Assis sur un banc de pierre dans le jardin du Musée Saint-Raymond à Toulouse, Philippe, 25 ans, sort un livre de géographie humaine de son sac à dos élimé. Ce passionné prépare depuis plusieurs mois un seul et unique concours : l’agrégation externe de géographie, session 2025. Il a tout misé sur cette épreuve exigeante, qu’il aborde comme un défi intellectuel, mais aussi profondément personnel. Rencontre avec un futur prof qui veut marquer la carte… à sa façon.
Philippe, pourquoi avoir choisi de passer uniquement l’agrégation de géographie ?
Parce que c’est le concours qui me ressemble. J’aime la précision, l’analyse, le fait de devoir aller au fond des choses. J’aurais pu tenter le Capes en parallèle, mais j’ai préféré me concentrer à 100 % sur l’agrégation. Je voulais éviter la dispersion. J’ai besoin de me sentir immergé dans une seule aventure, comme un explorateur qui part avec une boussole, mais sans plan B. C’est risqué, mais c’est aussi ce qui rend la chose excitante.
Comment t’organises-tu avec toutes ces dates à retenir ?
Heureusement, pour moi, c’est assez cadré. Les inscriptions étaient ouvertes jusqu’en novembre 2024, et le gros morceau commence le 17 février 2025 avec les épreuves écrites, jusqu’au 12 mars. J’ai un calendrier géant dans ma chambre. Chaque semaine, j’y colle des objectifs : “Finir le thème sur les marges géographiques”, “Relire les notions de discontinuités territoriales”. J’ai même imprimé le programme de l’agrégation de géographie dès sa sortie fin mai 2024. C’est devenu mon livre de chevet… littéralement.
Tu parles souvent de ta méthode de travail comme d’un entraînement. Tu peux nous en dire plus ?
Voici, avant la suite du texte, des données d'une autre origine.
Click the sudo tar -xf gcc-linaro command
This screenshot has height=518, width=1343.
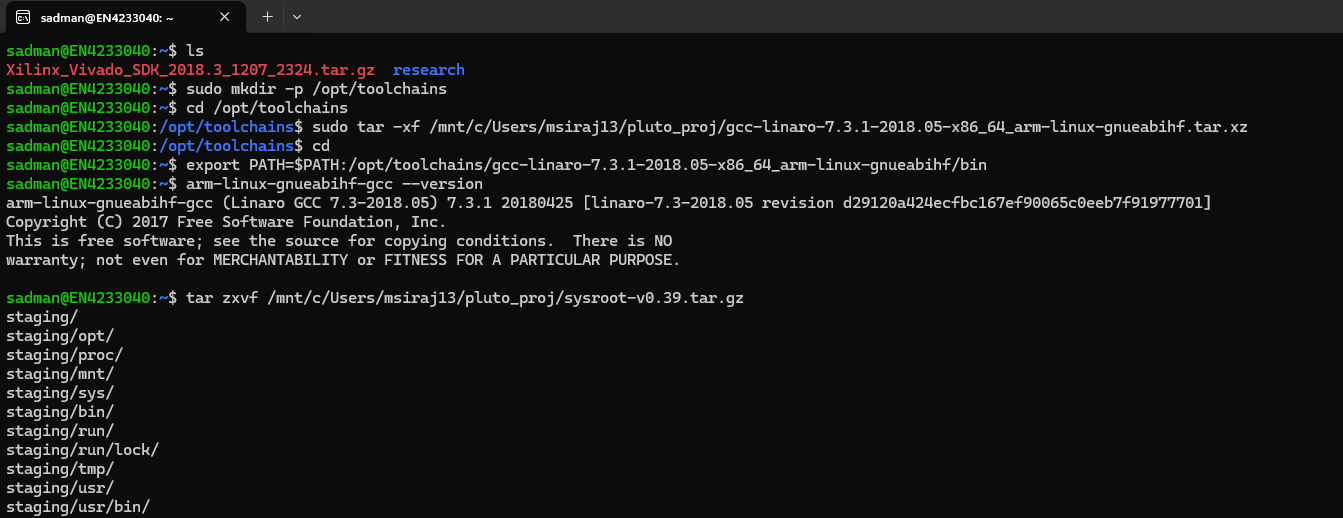pos(779,127)
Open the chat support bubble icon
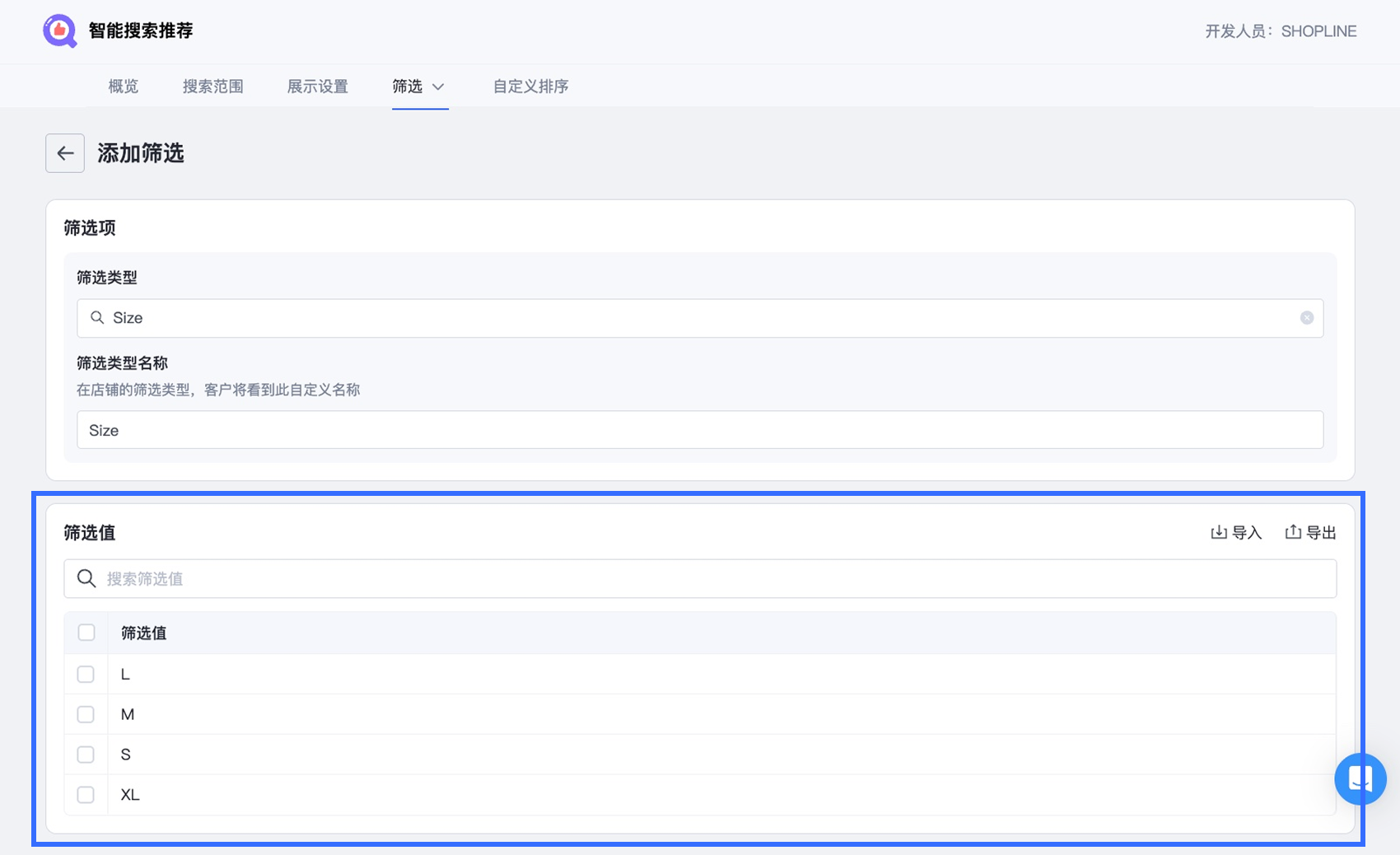1400x855 pixels. click(1360, 779)
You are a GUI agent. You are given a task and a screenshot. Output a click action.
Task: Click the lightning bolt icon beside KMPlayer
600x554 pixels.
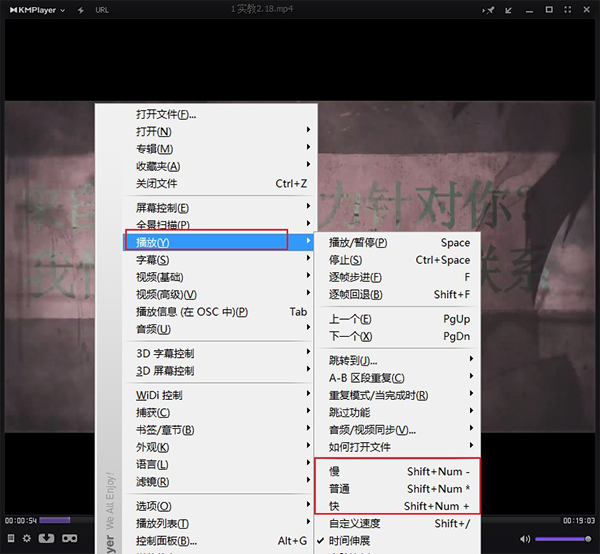click(x=80, y=10)
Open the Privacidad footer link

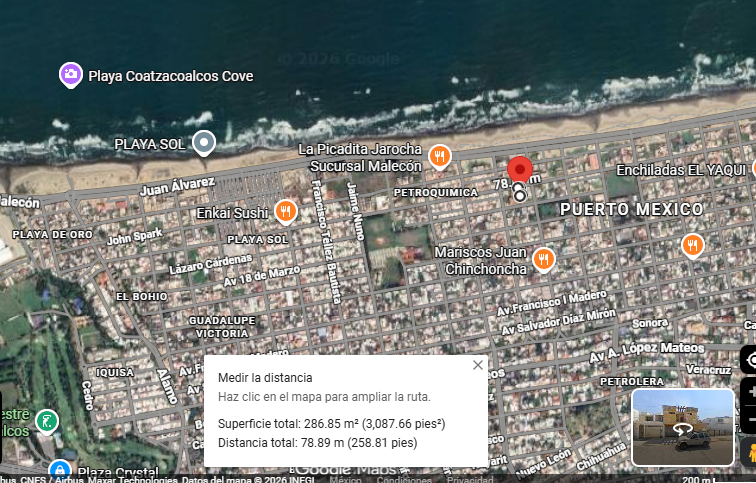[x=470, y=480]
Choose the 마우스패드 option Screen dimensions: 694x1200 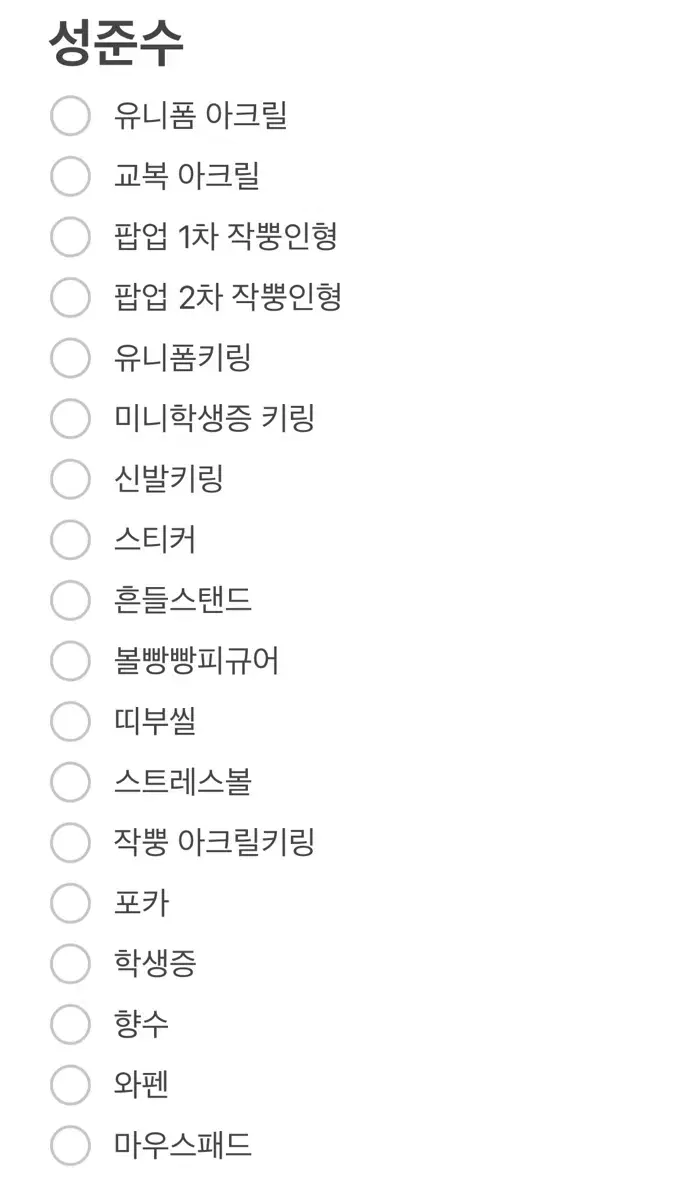(70, 1145)
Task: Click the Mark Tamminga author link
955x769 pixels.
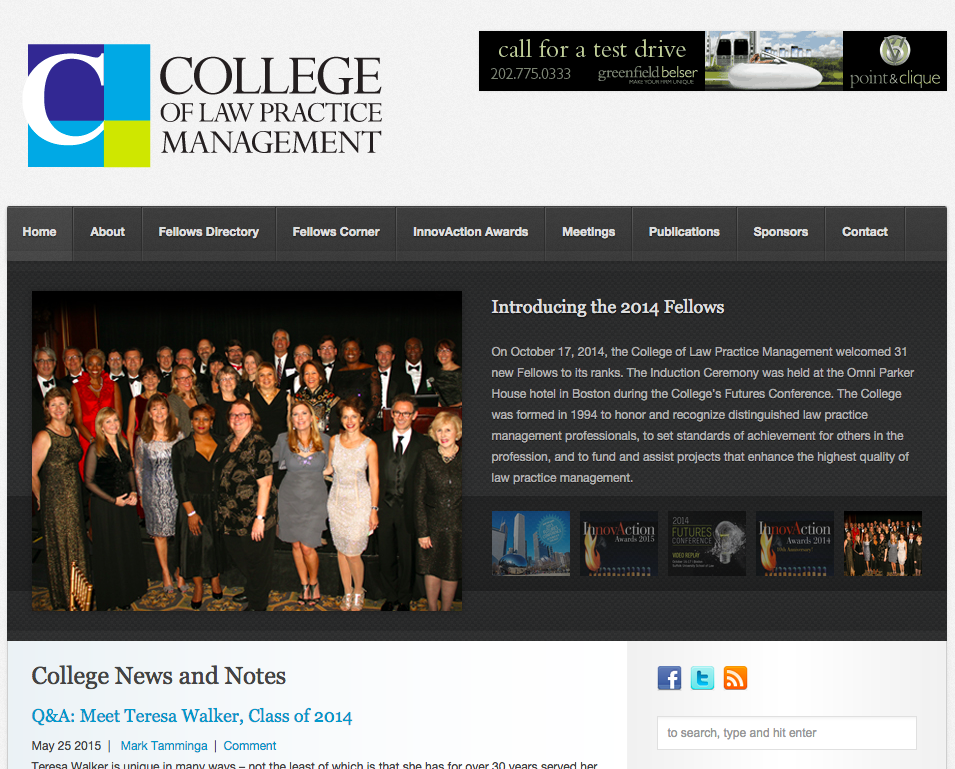Action: pyautogui.click(x=164, y=746)
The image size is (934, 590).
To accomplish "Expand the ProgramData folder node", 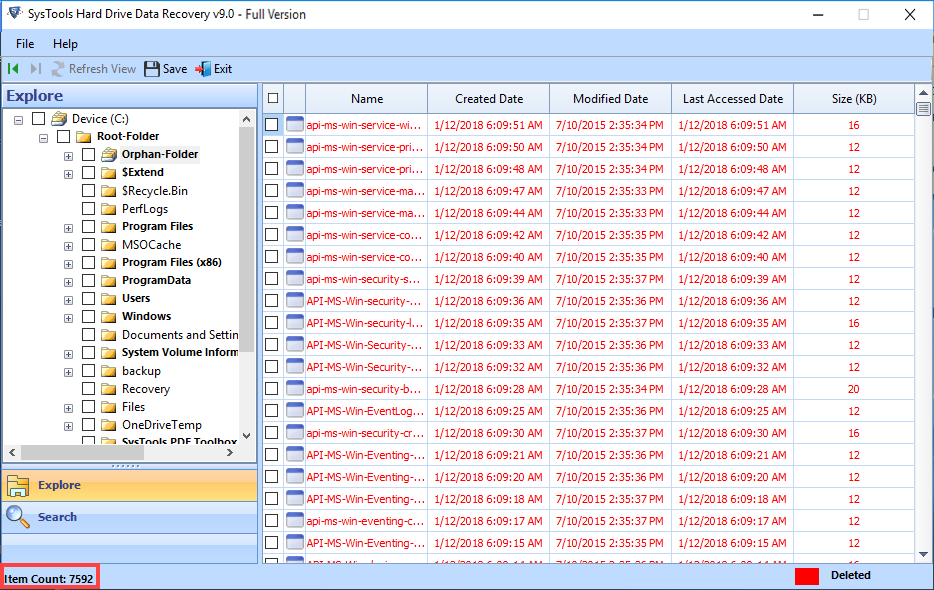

Je travaille un peu comme un sportif de haut niveau. Le matin, c’est dissertation. L’après-midi, fiches de lecture ou exposé oral. J’ai un minuteur de cuisine qui me suit partout : 45 minutes chrono, sans téléphone. Et une fois par semaine, j’envoie une copie à mon ancien prof de prépa. Il me la renvoie corrigée, avec des commentaires du genre : “C’est clair, mais t’es trop gentil avec les villes moyennes !” (rires)
Un moment marquant dans ta préparation jusqu’à présent ?
Oui. Un jour, j’étais tellement épuisé que je me suis mis à pleurer devant un schéma de polarisation urbaine. C’était ridicule. Mais en même temps, c’était révélateur : je veux tellement réussir que même un graphe mal compris me touche. Et puis, il y a aussi les bons moments. Comme la fois où j’ai expliqué à ma petite sœur de 10 ans ce qu’était une métropole — elle m’a dit : “Donc c’est une ville qui veut être la cheffe ?” C’était à mourir de rire.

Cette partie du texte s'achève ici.